2. That is the least of his worries; the very high probability of losing twice as fast, is what should be understood here.


----------



## humble_pie (Jun 7, 2009)

the-royal-mail said:


> And the $ goes before the amount. It's $5.42, not 5.42$.


juste un ti-mot to royal, one of my favourite members even when he is being crabby.

ere in quebec - wich is were ze beet is from - we ave ze quirkiness to put ze dollar sign after ze amount. With a comma ... 5,42$, comme en france ...


----------



## Plugging Along (Jan 3, 2011)

OP: The extra fee that you are paying is the least of your worries (though higher in priority than where the $ goes). It's one thing if you are testing the waters, I did that when I first started investing, but you MUST be prepared to lose it all, and consider it a lesson.
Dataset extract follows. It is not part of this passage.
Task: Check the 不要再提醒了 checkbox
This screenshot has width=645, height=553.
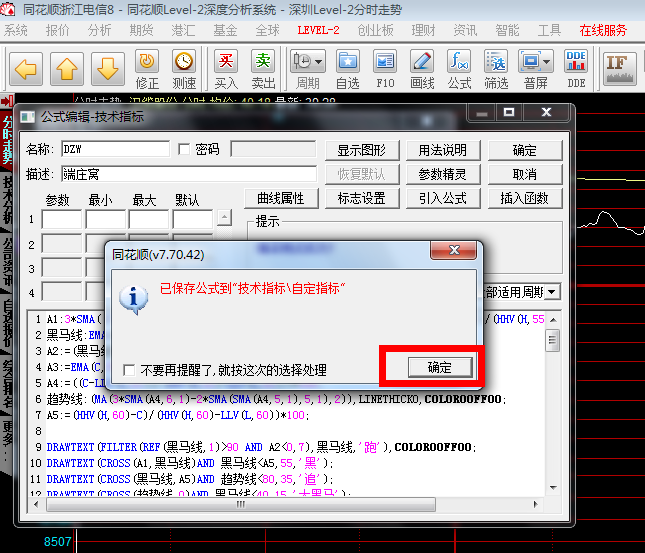Action: [129, 370]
I suspect you actually hope to make money a few dollars at a time. The risk vs reward for what you are doing is not worth it, once you factor in all the fees. 
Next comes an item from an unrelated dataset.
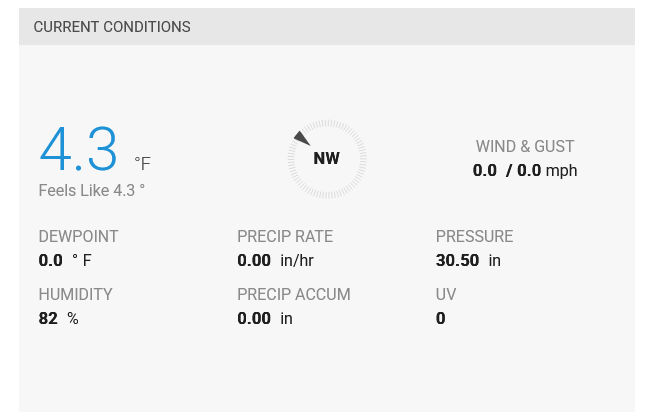Click the UV index value 0
Screen dimensions: 645x412
(441, 319)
Before you start trading (you are not 'investing' by the way), you need to figure out what your actual goals are. 'To make money' is not good enough. Once you define your goals, and your risk tolerance, then you can start looking at investments. Don't forget one of the biggest risks is the actions of the trader. If you are trading on panick, this will be a problem for you.


----------



## gibor365 (Apr 1, 2011)

T.gal, I just checked my last 2 days ago Buy of TD-T in TDW (for gambit purposes). They charged me exact amount up to 1 penny 

Probably you can do such kind of trading, if I wanted to buy stock for a lng term and than it pops up right away 3% or more, (even though don't beleive phycologically I would do it and I eould be thinking that it will go up more) ... in this case if it even goes down, I'm not worried too much...


----------



## thenegotiator (May 23, 2012)

a very fine thread with some members that i have some discordance .
anyhow .
OP why did u not find out what does HGU trade from horizons if i am not wrong?
why did u not trade with the practice acct if they had one.
an instrument like an ETF has very many factors like erosion and fees . yes fees that u do not really see but they are there.
my history as a newbie (lol was not much different though but boy oh boy did i learn my lessons).
still learning though.
between good and bad trades
good advices here from most members in this thread.
disect this thread stop and start pondering as to where should u start.
u should listen to what has been posted here.
GL


----------